%%

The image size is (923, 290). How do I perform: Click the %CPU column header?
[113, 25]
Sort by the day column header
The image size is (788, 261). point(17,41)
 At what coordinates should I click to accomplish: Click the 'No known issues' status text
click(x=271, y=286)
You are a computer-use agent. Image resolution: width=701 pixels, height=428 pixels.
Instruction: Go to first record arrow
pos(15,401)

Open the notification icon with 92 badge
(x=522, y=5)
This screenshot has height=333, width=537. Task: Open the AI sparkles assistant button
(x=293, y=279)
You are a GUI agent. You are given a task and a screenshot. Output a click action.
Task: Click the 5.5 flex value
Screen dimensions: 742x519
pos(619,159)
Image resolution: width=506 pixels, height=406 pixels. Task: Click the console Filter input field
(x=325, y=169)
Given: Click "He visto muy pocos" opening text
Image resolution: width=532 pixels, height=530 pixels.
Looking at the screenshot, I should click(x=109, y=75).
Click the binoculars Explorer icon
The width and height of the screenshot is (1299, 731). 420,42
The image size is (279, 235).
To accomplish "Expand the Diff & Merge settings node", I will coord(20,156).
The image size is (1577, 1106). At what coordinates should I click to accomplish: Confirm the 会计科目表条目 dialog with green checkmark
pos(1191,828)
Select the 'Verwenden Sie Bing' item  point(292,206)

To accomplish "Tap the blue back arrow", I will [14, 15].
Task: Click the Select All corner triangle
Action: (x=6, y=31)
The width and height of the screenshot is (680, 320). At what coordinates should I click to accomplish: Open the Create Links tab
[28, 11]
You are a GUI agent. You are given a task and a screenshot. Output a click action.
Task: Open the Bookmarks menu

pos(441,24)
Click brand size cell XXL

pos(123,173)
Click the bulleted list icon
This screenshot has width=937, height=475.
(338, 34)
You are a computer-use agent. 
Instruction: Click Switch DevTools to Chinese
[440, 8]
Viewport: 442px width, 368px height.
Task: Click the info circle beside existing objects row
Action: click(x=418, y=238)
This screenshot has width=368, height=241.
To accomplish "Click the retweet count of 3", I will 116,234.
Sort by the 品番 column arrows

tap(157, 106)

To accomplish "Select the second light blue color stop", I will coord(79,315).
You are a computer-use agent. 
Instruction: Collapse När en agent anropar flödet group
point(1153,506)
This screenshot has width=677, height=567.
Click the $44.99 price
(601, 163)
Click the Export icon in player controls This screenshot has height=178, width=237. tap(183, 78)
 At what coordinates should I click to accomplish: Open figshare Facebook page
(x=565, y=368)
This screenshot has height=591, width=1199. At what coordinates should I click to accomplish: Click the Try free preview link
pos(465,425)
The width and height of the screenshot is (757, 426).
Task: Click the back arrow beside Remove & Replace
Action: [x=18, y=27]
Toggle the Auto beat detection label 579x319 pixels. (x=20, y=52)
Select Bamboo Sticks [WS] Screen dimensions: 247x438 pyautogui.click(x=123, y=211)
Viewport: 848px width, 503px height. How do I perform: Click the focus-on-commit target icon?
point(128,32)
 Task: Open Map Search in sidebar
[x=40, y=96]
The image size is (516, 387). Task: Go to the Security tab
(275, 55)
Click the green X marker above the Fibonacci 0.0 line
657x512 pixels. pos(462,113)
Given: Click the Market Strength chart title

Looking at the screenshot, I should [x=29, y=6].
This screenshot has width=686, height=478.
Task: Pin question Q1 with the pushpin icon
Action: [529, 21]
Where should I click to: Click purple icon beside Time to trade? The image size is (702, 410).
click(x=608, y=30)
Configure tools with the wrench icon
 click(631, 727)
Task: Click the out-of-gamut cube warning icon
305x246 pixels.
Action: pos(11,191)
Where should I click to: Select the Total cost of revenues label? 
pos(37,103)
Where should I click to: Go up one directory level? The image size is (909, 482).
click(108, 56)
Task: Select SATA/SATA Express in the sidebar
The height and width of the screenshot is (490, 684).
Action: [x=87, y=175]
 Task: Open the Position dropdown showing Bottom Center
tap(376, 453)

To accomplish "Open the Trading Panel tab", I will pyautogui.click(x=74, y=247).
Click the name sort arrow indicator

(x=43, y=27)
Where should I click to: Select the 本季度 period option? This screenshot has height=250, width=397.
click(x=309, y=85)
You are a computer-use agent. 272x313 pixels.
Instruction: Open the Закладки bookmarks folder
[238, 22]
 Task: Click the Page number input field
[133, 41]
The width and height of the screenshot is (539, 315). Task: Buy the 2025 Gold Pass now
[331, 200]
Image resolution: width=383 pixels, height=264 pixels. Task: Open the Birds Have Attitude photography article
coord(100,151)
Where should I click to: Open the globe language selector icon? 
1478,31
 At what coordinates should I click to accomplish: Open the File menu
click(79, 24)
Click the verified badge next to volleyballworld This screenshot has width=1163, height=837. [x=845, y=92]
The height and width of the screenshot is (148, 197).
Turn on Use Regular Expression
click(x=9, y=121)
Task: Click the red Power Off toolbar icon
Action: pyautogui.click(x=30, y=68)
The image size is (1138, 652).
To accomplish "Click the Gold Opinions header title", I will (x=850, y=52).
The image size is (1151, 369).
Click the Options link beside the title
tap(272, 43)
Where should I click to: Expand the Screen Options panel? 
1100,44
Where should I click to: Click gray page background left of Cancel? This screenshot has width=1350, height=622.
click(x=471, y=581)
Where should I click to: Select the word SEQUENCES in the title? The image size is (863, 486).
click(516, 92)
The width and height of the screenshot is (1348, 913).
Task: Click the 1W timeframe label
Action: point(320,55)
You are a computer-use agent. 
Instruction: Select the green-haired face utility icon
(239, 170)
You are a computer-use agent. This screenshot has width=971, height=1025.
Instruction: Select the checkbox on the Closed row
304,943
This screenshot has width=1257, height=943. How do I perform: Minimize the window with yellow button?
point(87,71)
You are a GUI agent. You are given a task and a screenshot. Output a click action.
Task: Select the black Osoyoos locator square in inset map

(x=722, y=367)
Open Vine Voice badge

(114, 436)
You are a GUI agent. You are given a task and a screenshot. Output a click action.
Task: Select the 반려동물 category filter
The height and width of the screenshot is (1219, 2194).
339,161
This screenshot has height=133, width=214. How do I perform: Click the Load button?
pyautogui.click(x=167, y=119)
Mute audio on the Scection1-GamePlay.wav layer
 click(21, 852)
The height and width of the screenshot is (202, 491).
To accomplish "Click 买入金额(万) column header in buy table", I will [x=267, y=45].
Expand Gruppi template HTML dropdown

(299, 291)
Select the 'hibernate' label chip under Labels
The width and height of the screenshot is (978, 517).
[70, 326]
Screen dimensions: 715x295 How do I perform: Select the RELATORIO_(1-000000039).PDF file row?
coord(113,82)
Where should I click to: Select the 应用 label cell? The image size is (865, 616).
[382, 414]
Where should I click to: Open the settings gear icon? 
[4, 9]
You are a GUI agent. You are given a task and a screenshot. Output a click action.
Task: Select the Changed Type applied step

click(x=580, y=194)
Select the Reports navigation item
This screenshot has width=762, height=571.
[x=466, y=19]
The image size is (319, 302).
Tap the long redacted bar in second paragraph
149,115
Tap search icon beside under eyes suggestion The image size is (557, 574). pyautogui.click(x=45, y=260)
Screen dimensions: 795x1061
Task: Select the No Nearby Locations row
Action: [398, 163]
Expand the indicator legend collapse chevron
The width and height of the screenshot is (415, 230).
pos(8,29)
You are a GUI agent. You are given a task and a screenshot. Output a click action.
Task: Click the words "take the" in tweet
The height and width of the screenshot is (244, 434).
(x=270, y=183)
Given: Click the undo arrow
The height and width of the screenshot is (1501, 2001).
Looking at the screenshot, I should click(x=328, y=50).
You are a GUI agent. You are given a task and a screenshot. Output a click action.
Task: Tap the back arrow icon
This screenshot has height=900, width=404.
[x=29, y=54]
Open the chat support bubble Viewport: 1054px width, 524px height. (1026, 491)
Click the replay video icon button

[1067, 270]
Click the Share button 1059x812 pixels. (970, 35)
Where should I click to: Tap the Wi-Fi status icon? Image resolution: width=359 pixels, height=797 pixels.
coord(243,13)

%%

Reproduce the material verbatim, starting at its first line and ending at the line that contains "(x=522, y=5)", with both of those lines included.

The image size is (923, 290). How do I perform: Click the %CPU column header?
[113, 25]
Sort by the day column header
The image size is (788, 261). point(17,41)
 At what coordinates should I click to accomplish: Click the 'No known issues' status text
click(x=271, y=286)
You are a computer-use agent. Image resolution: width=701 pixels, height=428 pixels.
Instruction: Go to first record arrow
pos(15,401)

Open the notification icon with 92 badge
(x=522, y=5)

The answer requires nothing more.